A empresa também garante desloca uma equipe para retirar o lixo que fica espalhado na rua e no passeio público a cada 15 dias. Por outro lado, conforme Rossi, a Codeca não possui controle sobre a ação dos catadores e não tem como inibir possíveis transtornos.
Consultório de rua atende uma vez por semana
Se o lixo esparramado pela rua incomoda a vizinhança, a presença de usuários de drogas é um problema ainda mais complexo. Segundo a presidente da Fundação de Assistência Social (FAS), Rosana Santini Menegotto, as pessoas que residem nas barracas na calçada não são atendidas pelo programa Superação, voltado para recuperar moradores de rua.
— Esse não é o nosso público, são catadores que moram por perto ou tem família.
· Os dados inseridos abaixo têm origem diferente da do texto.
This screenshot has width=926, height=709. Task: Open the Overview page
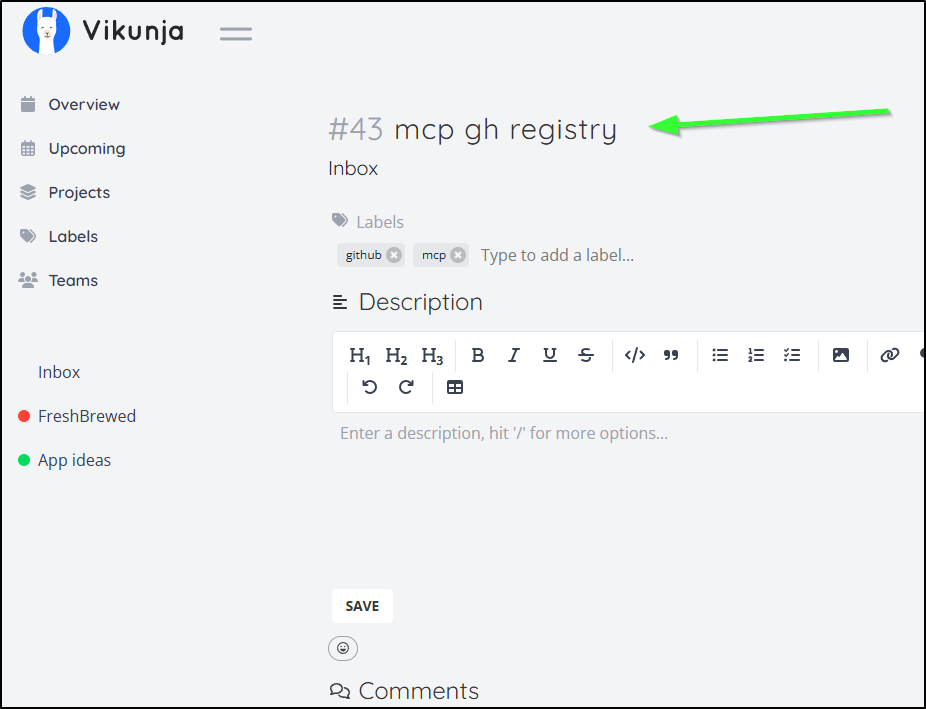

Além disso, a atuação dos assistentes sociais naquela área é complicada, precisa sempre do apoio da liderança do bairro para que eles possam entrar.
Daniel Araújo dos Santos, coordenador do Consultório de Rua, revela que os catadores são atendidos uma vez por semana. Os integrantes da equipe repassam orientações, distribuem preservativos, fazem curativos e encaminham homens e mulheres para exames ou consultas clínicas.
— Esteticamente fica feio, mas se tira a reciclagem é pior, pois para onde iriam essas pessoas? O ideal é criar um comitê para que todos sentem para conversar e façam um tratado de convivência entre moradores e recicladores — sugere Santos.